■ **Supplied data**
___

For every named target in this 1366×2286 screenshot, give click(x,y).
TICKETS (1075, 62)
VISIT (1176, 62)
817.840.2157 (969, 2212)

___

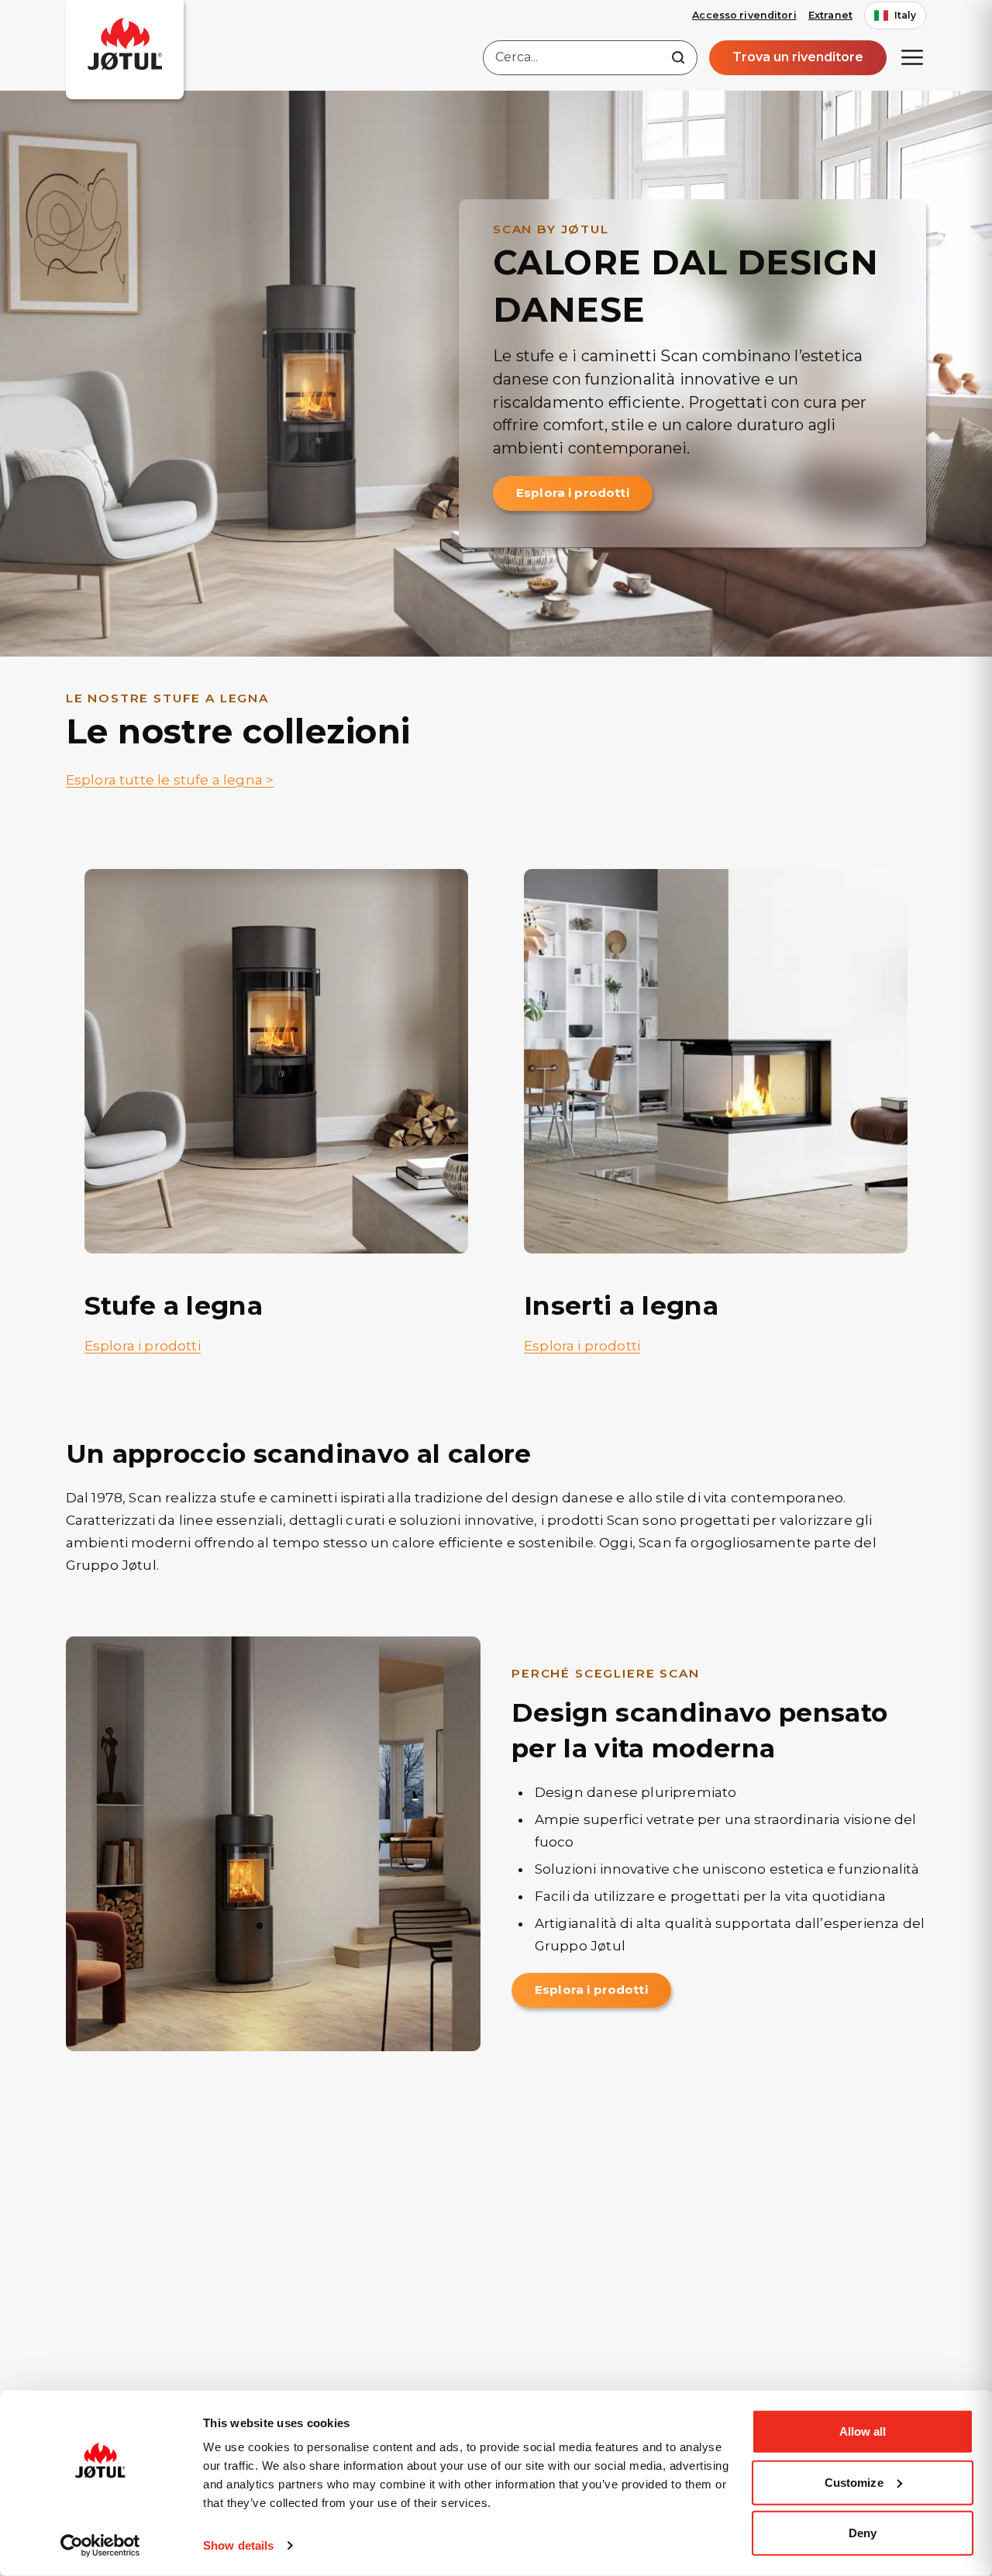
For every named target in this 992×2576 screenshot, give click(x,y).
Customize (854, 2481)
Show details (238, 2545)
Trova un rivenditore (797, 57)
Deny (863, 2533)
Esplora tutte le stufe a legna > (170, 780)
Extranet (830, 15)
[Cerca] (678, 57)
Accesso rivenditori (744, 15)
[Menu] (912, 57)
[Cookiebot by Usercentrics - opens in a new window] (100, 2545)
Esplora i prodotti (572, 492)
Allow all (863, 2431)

___

■ **Task to complete**
Out of the entries above, write out only the lines between the line holding "Customize (854, 2481)" and the line holding "Allow all (863, 2431)", inclusive, each exactly as given.

■ **Answer to the exercise**
Customize (854, 2481)
Show details (238, 2545)
Trova un rivenditore (797, 57)
Deny (863, 2533)
Esplora tutte le stufe a legna > (170, 780)
Extranet (830, 15)
[Cerca] (678, 57)
Accesso rivenditori (744, 15)
[Menu] (912, 57)
[Cookiebot by Usercentrics - opens in a new window] (100, 2545)
Esplora i prodotti (572, 492)
Allow all (863, 2431)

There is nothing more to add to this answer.